WORK TO COMPLETE: In the data below, reproduce everything exactly except the images.

RECORDS FOR THIS EXERCISE:
■ ■ ■

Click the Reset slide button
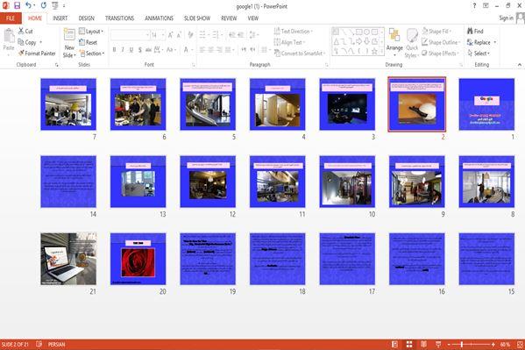This screenshot has width=525, height=350. [x=88, y=42]
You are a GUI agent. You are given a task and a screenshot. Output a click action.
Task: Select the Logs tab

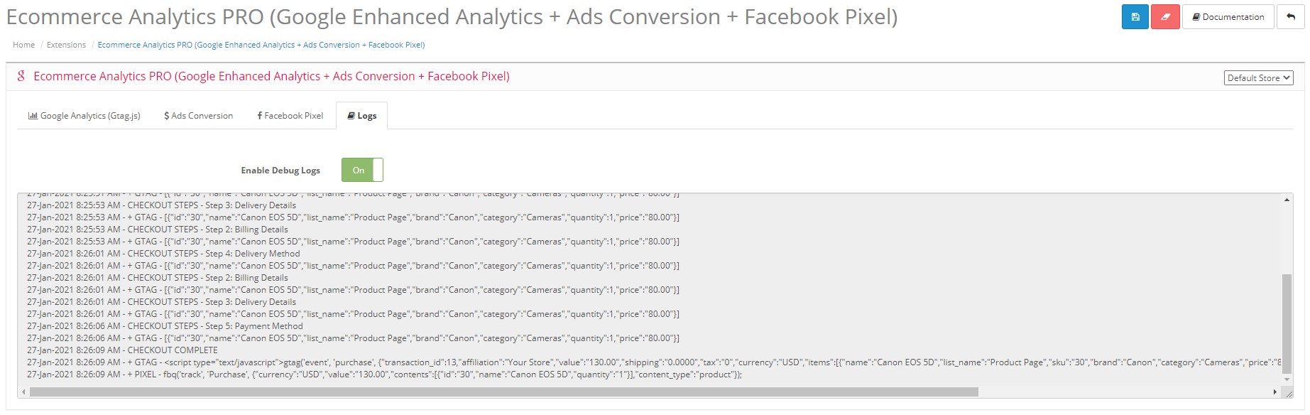(x=361, y=116)
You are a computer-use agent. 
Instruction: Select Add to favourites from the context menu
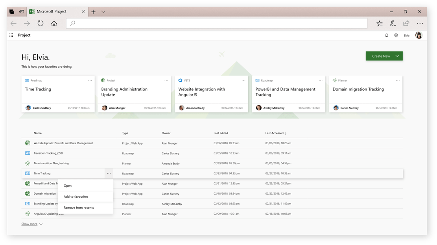point(76,197)
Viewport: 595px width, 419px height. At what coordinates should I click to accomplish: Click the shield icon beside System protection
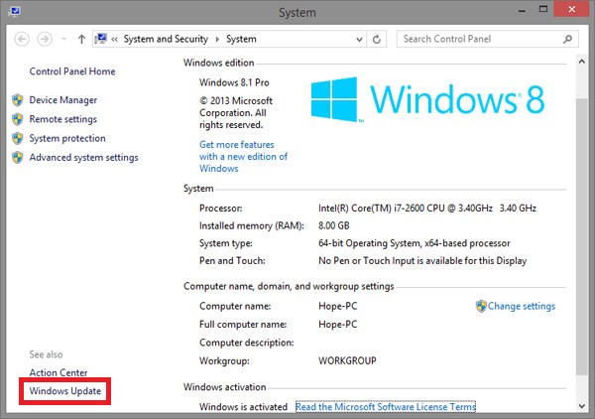click(18, 138)
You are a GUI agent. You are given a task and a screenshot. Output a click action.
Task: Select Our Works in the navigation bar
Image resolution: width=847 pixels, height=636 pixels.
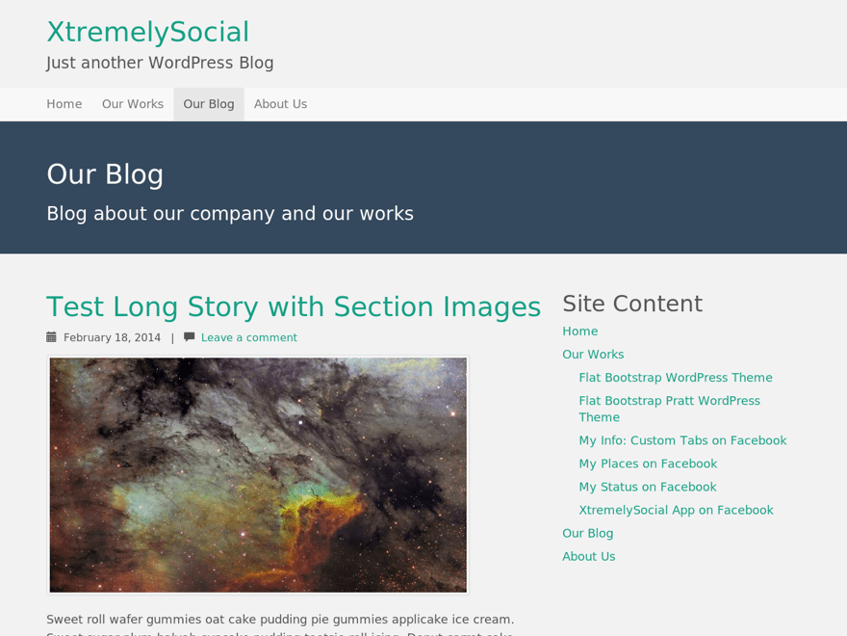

■ ■ ■

ANSWER SPACE:
Click the Reset slide button
This screenshot has width=525, height=350. [x=88, y=42]
You are a GUI agent. You are given a task and a screenshot. Output a click action.
Task: Select the Logs tab

(x=361, y=116)
You are a computer-use agent. 
Instruction: Select Add to favourites from the context menu
point(76,197)
Viewport: 595px width, 419px height. At what coordinates should I click to accomplish: Click the shield icon beside System protection
click(18, 138)
You are a GUI agent. You are given a task and a screenshot. Output a click action.
Task: Select Our Works in the navigation bar
Image resolution: width=847 pixels, height=636 pixels.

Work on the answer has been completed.